Later, Rhyme is in hospital, Thom is going to live and Rhyme is going to undergo the major spine surgery he has postponed while he searched for Mary-Beth. As he is wheeled in, Lydia, the nurse who had been kidnapped earlier, follows him in apparently to thank him and wish him luck. As he is going under anesthesia she reveals to him that she was the sheriff's mistress, and had been reporting who in the town had developed cancer due to pesticide poisoning so that those people could be silenced. As he is trying to fight off the effects of the anesthesia she ominously tells him "accidents happen in spinal surgery". Luckily Sachs notices that Lydia entered a closed surgery ward, and remembers that she is not a neurosurgery nurse, but an oncology nurse, and runs in, realizing what is going to happen.

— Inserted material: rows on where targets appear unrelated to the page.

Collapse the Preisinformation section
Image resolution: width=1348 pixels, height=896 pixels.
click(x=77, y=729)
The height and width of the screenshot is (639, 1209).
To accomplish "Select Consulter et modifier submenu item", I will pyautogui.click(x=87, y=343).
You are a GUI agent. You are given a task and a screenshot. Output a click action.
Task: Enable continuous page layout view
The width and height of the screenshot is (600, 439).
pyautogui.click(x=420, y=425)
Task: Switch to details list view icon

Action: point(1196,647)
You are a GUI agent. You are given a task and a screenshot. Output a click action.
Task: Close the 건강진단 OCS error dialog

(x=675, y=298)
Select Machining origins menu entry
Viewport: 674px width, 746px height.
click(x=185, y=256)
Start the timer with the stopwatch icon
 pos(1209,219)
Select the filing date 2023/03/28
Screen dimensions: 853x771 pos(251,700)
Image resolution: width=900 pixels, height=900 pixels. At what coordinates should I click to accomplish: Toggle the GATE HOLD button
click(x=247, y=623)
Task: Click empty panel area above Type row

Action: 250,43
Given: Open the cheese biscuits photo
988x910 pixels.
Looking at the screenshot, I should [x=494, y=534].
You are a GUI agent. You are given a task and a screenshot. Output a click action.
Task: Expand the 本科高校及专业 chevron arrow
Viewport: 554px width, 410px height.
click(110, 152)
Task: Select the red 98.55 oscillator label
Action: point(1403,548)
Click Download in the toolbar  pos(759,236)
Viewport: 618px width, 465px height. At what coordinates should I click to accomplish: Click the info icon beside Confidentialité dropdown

The novel ends with Rhyme, Sachs, Lucy, Thom and Garret in the local cemetery. They are burying the remains of Garret's family. It is hinted that Lucy is to become Garret's foster mother. Rhyme does not have the surgery and is now back on the ventilator, after going into shock as Lydia attempted to stop his oxygen flow, requiring another year to regain his original physical status until he is fit to have the operation again.

==Notes==
The title of the novel alludes to a form of Gestalt therapy called the empty chair technique where the patient speaks to an empty chair that they imagine has a person they wish to talk to sitting in it. In the novel, Sachs uses it on Garret despite not being a trained therapist, and as a result learns several valuable clues to the ultimate solution to the case.

The novel also denotes the "fish out of water" situation for Rhymes and Sachs. They do not know the local terrain (like they know New York City) nor do they have access to most of the latest technology in criminology. However, both criminologists work with the available data, both in the first half of the novel, where they successfully track Garret despite his false clues, and in the second half, which is something of a duel between Sachs and Rhyme as Rhyme is hunting Sachs, and both anticipate the other's moves.